Finally in Belfast it was time to explore for a little bit and then to party. Everyone met at a local pub since it was our last night and we had food and drink. Some of us decided after the pub closed to go to a nightclub. I hate nightclubs and this one was no different. Typical European thumping house music with pushy guys and skanky girls. Upon leaving the club we were met by a drunken Irishman who decided we were all friends. He jumped into our cab with us while smoking a cigarette and this pissed the driver off something fierce. The driver hauled the fucker out of the cab numerous times (he kept trying to get back in) before people on the street intervened. The cab driver was not a small bloke either, he could have done some damage but showed great restraint. We asked to be taken to somewhere with food since the drunk-as-fuck Aussie guy wanted a kebab and luckily were dropped, randomly, about 3 blocks from our hostel. The kebab Drunk-As-Fuck ordered was ridiculous. No lie, it weighed about 5-pounds. There were three of us and in about 2 hours we still hadn't finished eating it. At this point the sun was cresting over the horizon and it was time to go to sleep.
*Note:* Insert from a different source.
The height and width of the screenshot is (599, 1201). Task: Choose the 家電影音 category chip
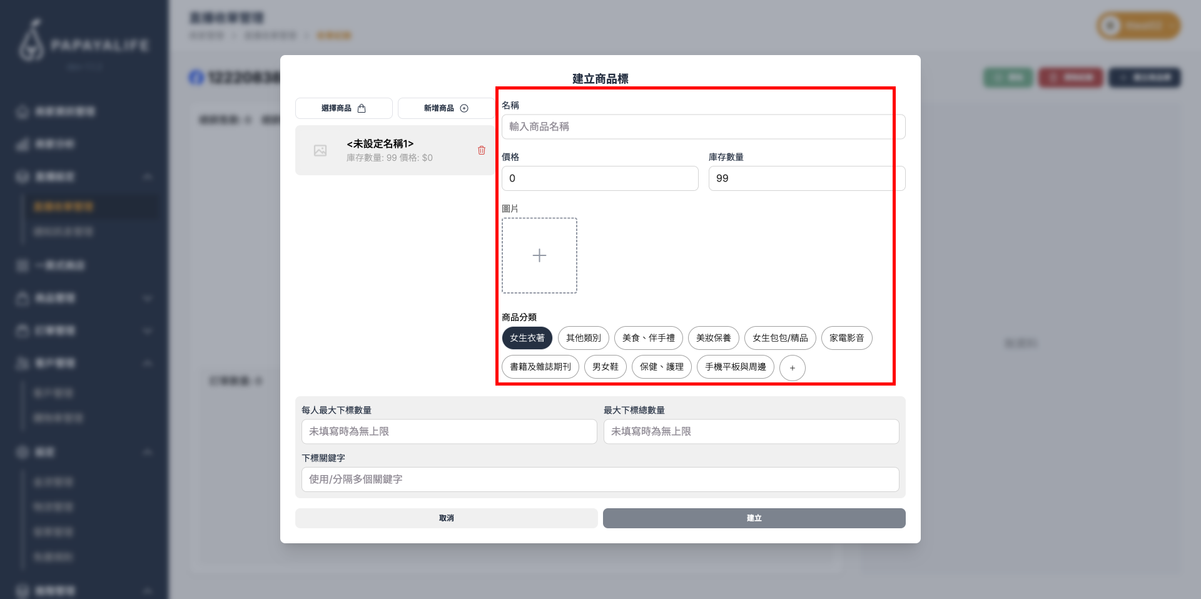click(846, 338)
Another too-short-until-morning ahead.
Belfast to Dublin - May 14th
In the morning we took a Black Cab tour throughout Belfast. The tour guides are normal cabbies, but in this city they offer a special service where for 8 pounds they take you around Belfast and explain The Troubles, the murals and life on either side of the huge wall separating the city; the Catholic and Protestant.
The wall down the middle of the city is called the Peace Wall. Strange, because it's erected to stop violence from occurring from one side to the other. Houses behind the wall have protective cages built onto the backs of them to guard from rocks and other projectiles thrown over. More sad history. The tour wasn't near as good as Derry's but definitely something to consider if you ever find yourself in Belfast. After this we had some time to ourselves to explore Belfast before heading back to Dublin. I walked around some, kind of aimlessly, before getting back to the bus.
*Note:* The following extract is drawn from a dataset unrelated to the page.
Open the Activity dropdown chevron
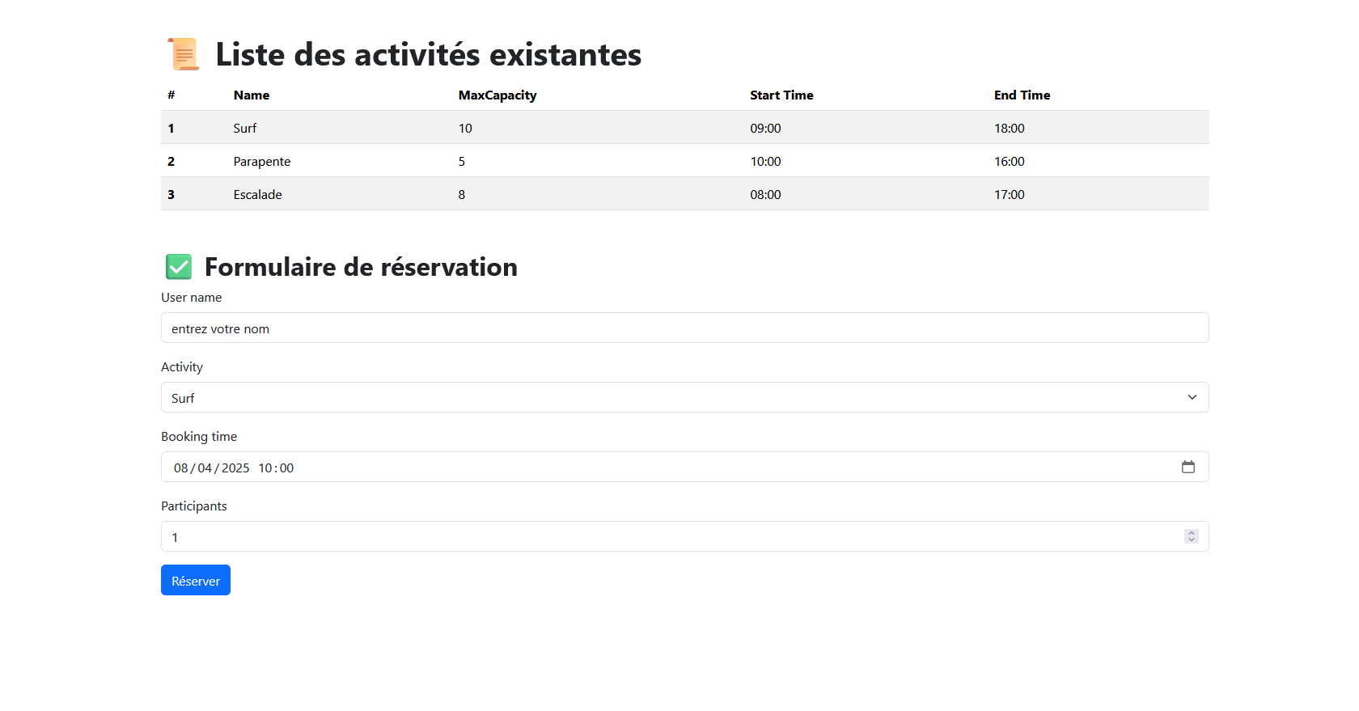The image size is (1359, 711). 1192,397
Back in Dublin I had a simple night. Out for dinner with tour folk then early to bed.
Dublin - May 15th
On this day I ventured to do the things in Dublin I had yet to do, mainly the Guinness Storehouse. Guinness is incredible in Dublin, so much so that it's kind of ruined for me anywhere else. I was never really a big Guinness fan but I reckon I especially won't be drinking too much of it anywhere outside of Dublin from now on. I'm not exaggerating, it's really that much better. At the Storehouse I happened to run into more people from the tour randomly so we hung out for the rest of the day. At night it was a group dinner and then off to the pubs and another nightclub. This club was better than the one in Belfast as it actually played songs rather than simply thumping bass with a moron DJ yelling nonsense overtop. I didn't even bother to sleep tonight as I jumped on a plane early Sunday morning back to London.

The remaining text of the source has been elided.